Task description – The response must consist of all the records, retyped exactly.

====

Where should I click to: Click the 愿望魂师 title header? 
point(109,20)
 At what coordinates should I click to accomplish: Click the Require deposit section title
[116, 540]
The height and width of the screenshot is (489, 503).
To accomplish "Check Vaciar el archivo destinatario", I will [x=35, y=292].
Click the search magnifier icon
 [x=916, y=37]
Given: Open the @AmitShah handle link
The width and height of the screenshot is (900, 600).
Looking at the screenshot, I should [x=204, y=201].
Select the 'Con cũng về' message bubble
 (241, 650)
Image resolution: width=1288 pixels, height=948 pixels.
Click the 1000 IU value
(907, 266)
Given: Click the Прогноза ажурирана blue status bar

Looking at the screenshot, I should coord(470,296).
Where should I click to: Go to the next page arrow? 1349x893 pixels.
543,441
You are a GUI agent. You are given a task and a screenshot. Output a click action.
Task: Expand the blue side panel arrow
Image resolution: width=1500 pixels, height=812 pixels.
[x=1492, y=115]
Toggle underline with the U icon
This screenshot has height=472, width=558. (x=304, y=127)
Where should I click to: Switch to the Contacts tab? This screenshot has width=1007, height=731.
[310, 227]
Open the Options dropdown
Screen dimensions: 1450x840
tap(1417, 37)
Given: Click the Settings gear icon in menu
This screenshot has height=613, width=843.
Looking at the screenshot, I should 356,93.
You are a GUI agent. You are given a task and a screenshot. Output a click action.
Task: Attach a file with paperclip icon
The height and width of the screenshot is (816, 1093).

====

Your solution –
Where should I click to: Click the 愿望魂师 title header? 
point(109,20)
 At what coordinates should I click to accomplish: Click the Require deposit section title
[116, 540]
The height and width of the screenshot is (489, 503).
To accomplish "Check Vaciar el archivo destinatario", I will [x=35, y=292].
Click the search magnifier icon
 [x=916, y=37]
Given: Open the @AmitShah handle link
The width and height of the screenshot is (900, 600).
Looking at the screenshot, I should [x=204, y=201].
Select the 'Con cũng về' message bubble
 (241, 650)
Image resolution: width=1288 pixels, height=948 pixels.
Click the 1000 IU value
(907, 266)
Given: Click the Прогноза ажурирана blue status bar

Looking at the screenshot, I should coord(470,296).
Where should I click to: Go to the next page arrow? 1349x893 pixels.
543,441
You are a GUI agent. You are given a task and a screenshot. Output a click action.
Task: Expand the blue side panel arrow
Image resolution: width=1500 pixels, height=812 pixels.
[x=1492, y=115]
Toggle underline with the U icon
This screenshot has height=472, width=558. (x=304, y=127)
Where should I click to: Switch to the Contacts tab? This screenshot has width=1007, height=731.
[310, 227]
Open the Options dropdown
Screen dimensions: 1450x840
tap(1417, 37)
Given: Click the Settings gear icon in menu
This screenshot has height=613, width=843.
Looking at the screenshot, I should 356,93.
You are a GUI agent. You are given a task and a screenshot. Output a click action.
Task: Attach a file with paperclip icon
The height and width of the screenshot is (816, 1093).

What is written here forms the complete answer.